• _Task list_:
**A.** In the notes on orders and billing, reproduce word for word everything from "Orders and Order" down to "(including past bills).".
**B.** Summarize the notes on orders and billing in two sentences.
**C.** According to the notes on orders and billing, what should happen when a product is updated, for example by adding RAM to a VM?

• _Selected text_:
————
Orders and Order Records are assumed immutable => they are used to generate
bills and should not be mutated. If a product is updated (e.g. adding RAM to
VM), a new order should be generated.
The order MUST NOT be deleted when a product is deleted, as it is used for
billing (including past bills).
### Order record
Used to store billing details of a product at creation: will stay there even if
the product change (e.g. new pricing, updated) and act as some kind of archive.
Used to generate bills.
## Payment Methods
Users/customers can register payment methods.
## Sample flows / products
### A VM snapshot
A VM snapshot creates a snapshot of all disks attached to a VM to be
able to rollback the VM to a previous state.
Creating a VM snapshot (-product) creates a related order. Deleting a
VMSnapshotproduct sets the order to deleted.
————
• _Collected data_:
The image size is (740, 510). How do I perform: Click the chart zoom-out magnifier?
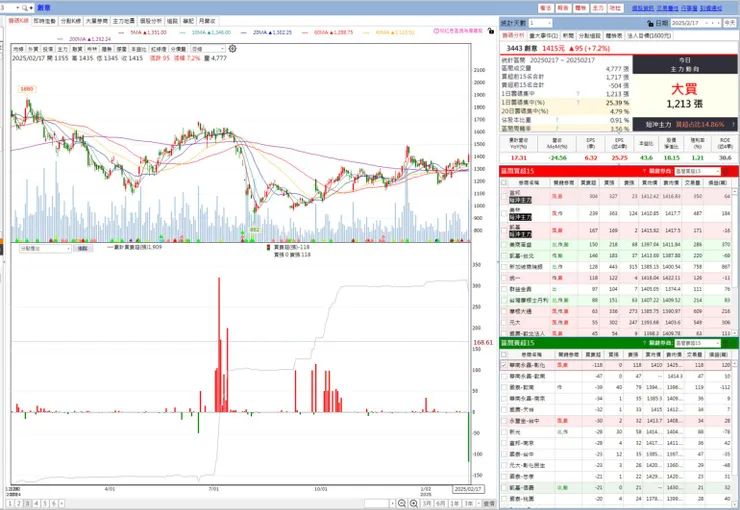tap(402, 503)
————
• _Responses for each task_:
**A.**
Orders and Order Records are assumed immutable => they are used to generate
bills and should not be mutated. If a product is updated (e.g. adding RAM to
VM), a new order should be generated.
The order MUST NOT be deleted when a product is deleted, as it is used for
billing (including past bills).

**B.** Orders and order records are treated as immutable because they are used to generate bills, so updating a product requires a new order, and an order must not be deleted when its product is deleted. Users can register payment methods, and creating a VM snapshot creates a related order, which is set to deleted when the snapshot product is deleted.

**C.** A new order should be generated.